Monday, January 22, 2007

Smoking Poppy by Graham Joyce

What lengths will a father go for the love of a daughter? Smoking Poppy explores this and other aspects of parenthood and self discovery in a suspenseful journey into a heart of darkness.

Danny is a very private guy, keeping the world at arm’s length. Recently separated from his wife of many years, he does not even realize that his annoying quiz teammate and snookers partner, Mick, is actually his best friend in the world. His insular world turns upside down with horrifying news from abroad.

Danny has been estranged from his daughter, Charlie, for the last couple of years as she finishes up a degree at Oxford.
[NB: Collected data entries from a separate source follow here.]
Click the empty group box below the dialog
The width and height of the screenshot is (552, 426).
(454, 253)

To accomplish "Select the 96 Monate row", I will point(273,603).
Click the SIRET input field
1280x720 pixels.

One day a call is received from the consulate in Thailand – the love of his life, the eye of his world has been arrested for drug smuggling and is facing a possible death sentence in a distant land. As soon as he can, Danny is on a plane to Thailand to save his little girl, accompanied by Mick (who was not invited) and his other estranged child – Phil the eldest and a literal elder in a fundamentalist Christian church. Things in Chiang Mai don’t go as planned, and the three men find themselves on a journey into the lawless borderlands where opium is king.

Told entirely through the eyes of Danny, the journey grows literally and metaphorically into one of self-discovery, revulsion, joy, and ultimately, healing. Whether they believe in a hell or not, Danny, Mick and Phil all experience it a visceral way as they are forced to confront the darkness they hold inside and the limits they are willing to go. It takes all three to free Charlie from the internal and external prison she is suffering in.

Smoking Poppy is a journey, as well as an adventure. The prose is tight, yet evocative, and at times intensely gripping. Motivations of the characters beyond Danny remain elusive, as we see the world only through his eyes. I was left wanting more, but realizing how that just couldn’t be.

Smoking Poppy is a well written expression of a father’s love and the endless limits of that love, in spite of his own shortcomings. It also functions well as a suspense thriller, and unfortunately would probably work well as Hollywood fodder. The powerfully realized novel has no obvious weakness, ranking 8 out of 10. While, it’s not really a genre book, it’s well worth reading for fans of any genre.

1 comment:

Carl V. said...

I'm a sucker for 'father's love' tales and would no doubt be tempted to watch the Hollywoodization of this book if it came out.